A finite state machine solution to handling sleep/wakeup is fine if the application is already developed as a finite state machine or can easily be adapted to one.

However, if you are retrofitting sleep/wakeup functionality into an application where there are lots of delay statements, blocking while loops etc., as indeed the OP's application is, then that would appear to preclude a finite state solution and the options are more limited.

Similar to that already shown/mentioned is to have an interrupt on a button which sets a global flag to indicate that a request to sleep is pending and adding function calls at opportune places in the code to check if a sleep request is pending and, if so, act on it. Also, with the same interrupt being used for the wakeup. I think a "hacky" wait here, probably involving a check that the button is no longer pressed, and cleanup of the flag that got us here, is then inevitable.

Another approach would be to use the sleep/wakeup button to control a latch on the power supply. At the software level, this would be easy to retrofit into a complex application (such as that of the OP) but implies a hardware change (say at least a couple of transistors).

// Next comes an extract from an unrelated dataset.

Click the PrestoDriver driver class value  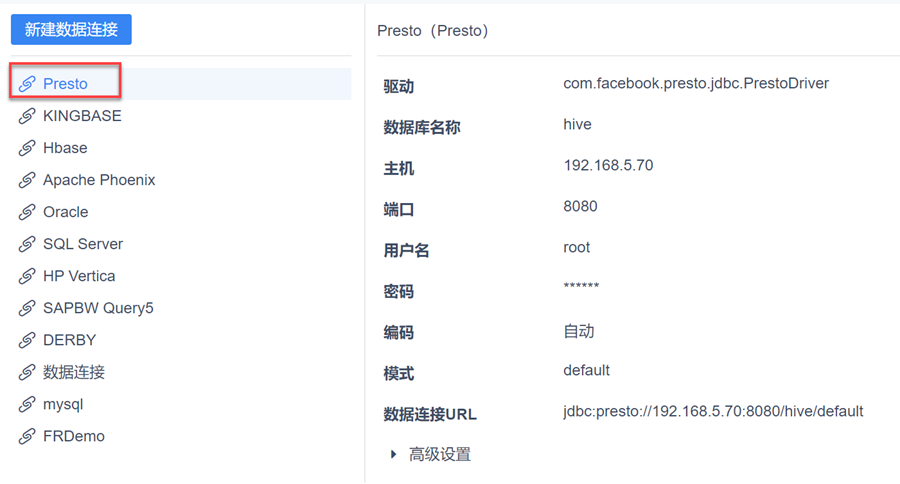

It would also mean that any environment created during the runtime of the application, which was not preserved in non-volatile memory, would be lost. That is, a fresh start each time.

And the last resort is a simple on/off switch.

Indeed. Back-fitting sleep into a sketch that blocks all over without a rewrite is harder.

If we are going to use a hack, I would go with the solution that overrides delay().

Start here

take the link in that post. Or search these for myDelay.

A further hack reduces code changes:

void myDelay(unsigned long t)
{
  delay(t);
}

# define delay myDelay

The body of myDelay can decide what to do when called; here it just obediently does the delaying. But button down might mean something else… I've used it for a 10-times slow down, e.g.

I said we were hacking. If you want real hacks, add setjmp() and longjmp() to the toolkit. I'll try to find the sketch I wrote that demonstrates.

a7

I'd probably have to see an example to understand how that can be applied.

The rule I personally apply is never to write code which requires such desperate measures and the sort of user who may need these, due to their style of programming, would be hopelessly out of their depth applying such tricks.

Of course, with RTOS as on the ESP32 for example, the user can write as much blocking code as he/she wants. When the going gets rough, a new task can be defined to monitor the button presses etc. or other activities which would only occasionally be respected in the original task. It is quite simple so that may be an interesting alternative to unraveling a lot of blocking code and quickly sending the user on their way.